The website Editor-in-Chief, Somebody, stopped by for about five minutes while Thurston was sleeping, and wrote:
Hello Thurston. Congratulations on not dying. Sort of glad to hear you'll be sticking around. Wish you the best, etc. Please fix radiator at office when you get the chance, we'd really appreciate it.
Old Guy wrote:
Thurston you came close to checking out on us but looks like you cheated the grim reaper this time around. While I am here I will now take the opportunity to remind you one more time that my property is not for sale. So do not send your lawyer over to my house again to make another offer. I already had asked you not to do that again but he showed up again on Thursday and this time he said something about you knowing people on the county commission and that you knew a thing or two about pulling the right strings. Now that sounds like a threat to me and I do not appreciate it. And the other day I had to shoo a bunch of building contractors off my land. They were surveying the area and so I asked them what was up and they said they were going to put up an apartment complex and that was news to me. So don't count your chickens before they have hatched Thurston if you know what I am saying. So no hard feelings I wish you well and hope you get out soon.

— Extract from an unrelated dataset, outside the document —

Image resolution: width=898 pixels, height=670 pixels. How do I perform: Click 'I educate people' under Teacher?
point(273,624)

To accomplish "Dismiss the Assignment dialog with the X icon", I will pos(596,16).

Thurston's Puerto Rican neighbor Carlos wrote:
I heard that you had a difficult time and now I know why was there an ugly smell that was coming from your house because Karen told me why. That smell was so ugly that we thought you had die and my wife she almost call the police. I already saw your dog Twinkie again with the Miss Karen and he was very sad because he miss you. We are not anymore mad with you because you try to burn our Puerto Rico flag since we already forget about that. I try to be a good neighbor and also because you are my landlord and I have respect to you for that. So good luck to you man you can come by anytime you like when we cook hamburgers or steak on our grill and eat what you may want because my house is your house when you want to visit. Okay may you recover soon and return to your house. I say prayers for you to the Virgin even if you are not Catholic but still can have an effect since that is what I believe. I send you friendly greetings.

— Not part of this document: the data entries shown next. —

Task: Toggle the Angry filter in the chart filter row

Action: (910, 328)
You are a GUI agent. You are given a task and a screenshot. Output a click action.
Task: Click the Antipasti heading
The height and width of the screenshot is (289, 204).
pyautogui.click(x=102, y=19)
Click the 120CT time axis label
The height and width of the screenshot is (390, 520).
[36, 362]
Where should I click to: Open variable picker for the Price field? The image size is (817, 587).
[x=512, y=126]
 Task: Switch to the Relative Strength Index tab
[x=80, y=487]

I asked Winston to write something down, but he declined, remarking that he might very well write at length about these recent events in an upcoming article.

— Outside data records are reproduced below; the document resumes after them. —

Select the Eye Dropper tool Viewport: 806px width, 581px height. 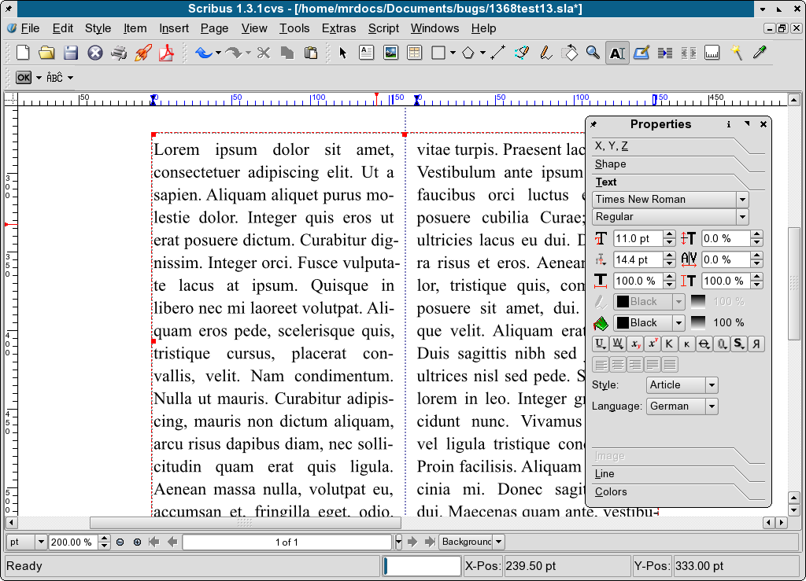tap(760, 53)
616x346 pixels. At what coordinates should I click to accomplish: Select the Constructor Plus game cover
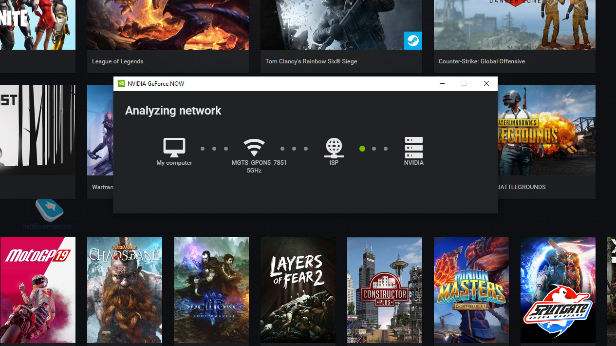[x=384, y=290]
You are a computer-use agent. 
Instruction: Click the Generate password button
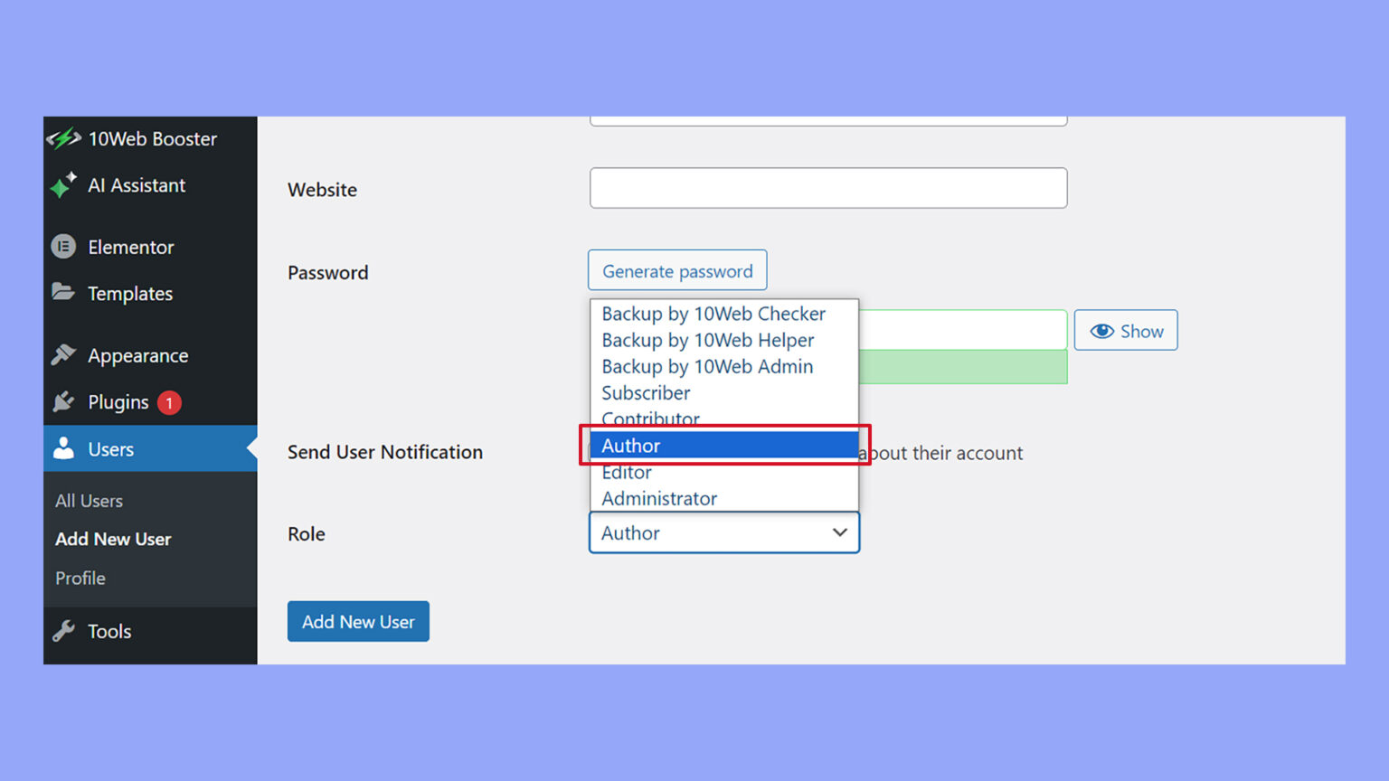(677, 270)
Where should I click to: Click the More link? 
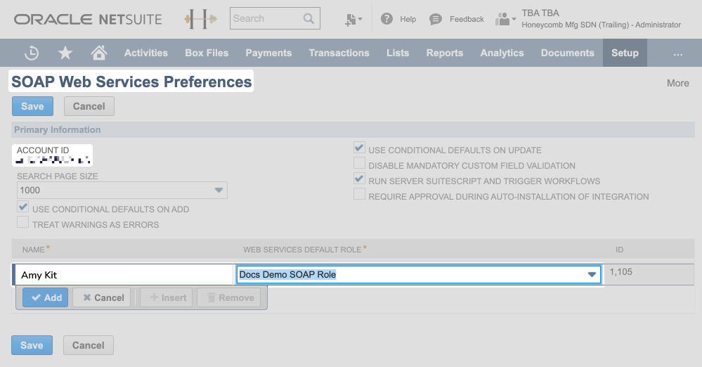(x=677, y=83)
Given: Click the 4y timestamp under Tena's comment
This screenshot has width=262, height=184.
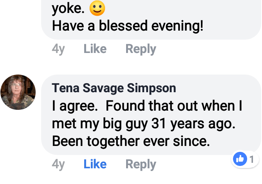Looking at the screenshot, I should pyautogui.click(x=58, y=164).
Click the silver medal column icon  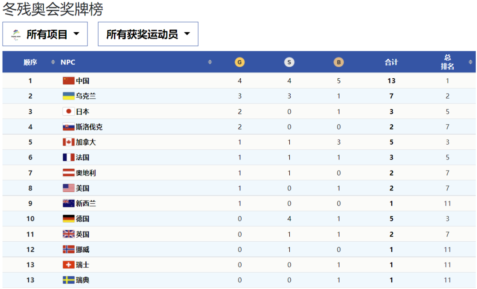coord(289,62)
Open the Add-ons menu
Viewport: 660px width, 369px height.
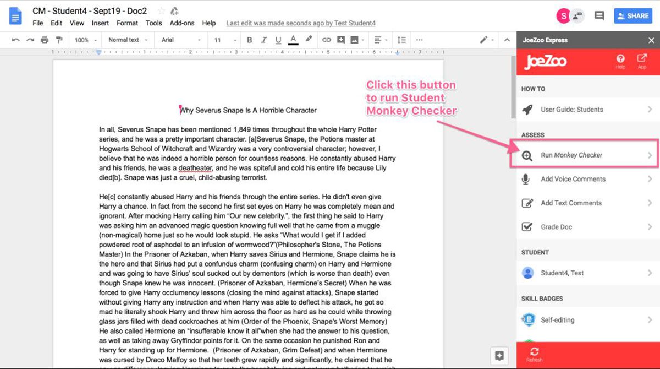click(x=182, y=23)
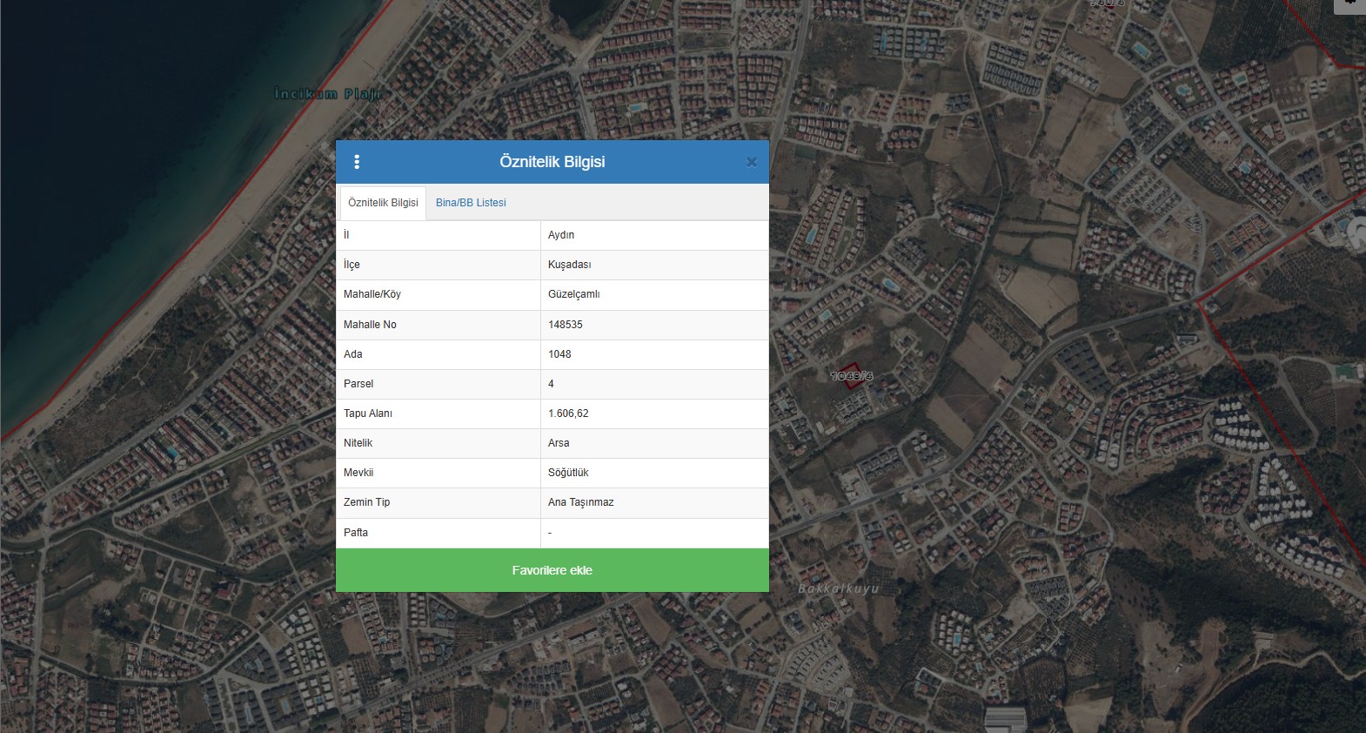Click the Tapu Alanı value 1.606,62
This screenshot has width=1366, height=733.
[x=568, y=414]
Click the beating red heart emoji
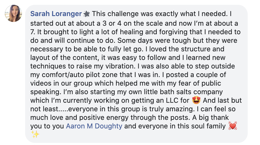This screenshot has width=260, height=145. point(233,125)
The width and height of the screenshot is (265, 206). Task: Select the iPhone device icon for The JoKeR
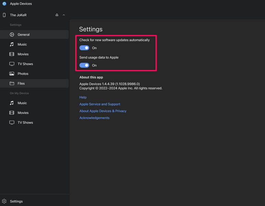pos(4,15)
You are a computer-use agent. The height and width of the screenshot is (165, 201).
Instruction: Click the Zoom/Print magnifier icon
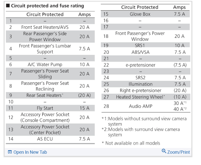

Quite frankly, I was kind of surprised to see all of this outpouring of goodwill from so many people who have so often been the target of Thurston's insults and mistreatment. To my knowledge, none of the members of his church have showed up to visit, but I'll assume that for some reason or another they were not informed. In any case, I don't think he's ever had a very good relationship with those folks.
Thurston's brother Ernie has been here for quite some time, but he declined to write anything in the notebook. Ernie tells me that his sister Myrtle is on her way down to help nurse Thurston back to health for a week or two after he is discharged from the hospital, and Karen has volunteered to assist her, although I don't believe that anyone has let Myrtle know about this. We'll see what develops, I suppose. Ernie has hired a professional cleaning company to deal with the recent damage to Thurston's home. So, we expect everything to get back to normal -- a relative term in Thurston's case -- within the next few weeks.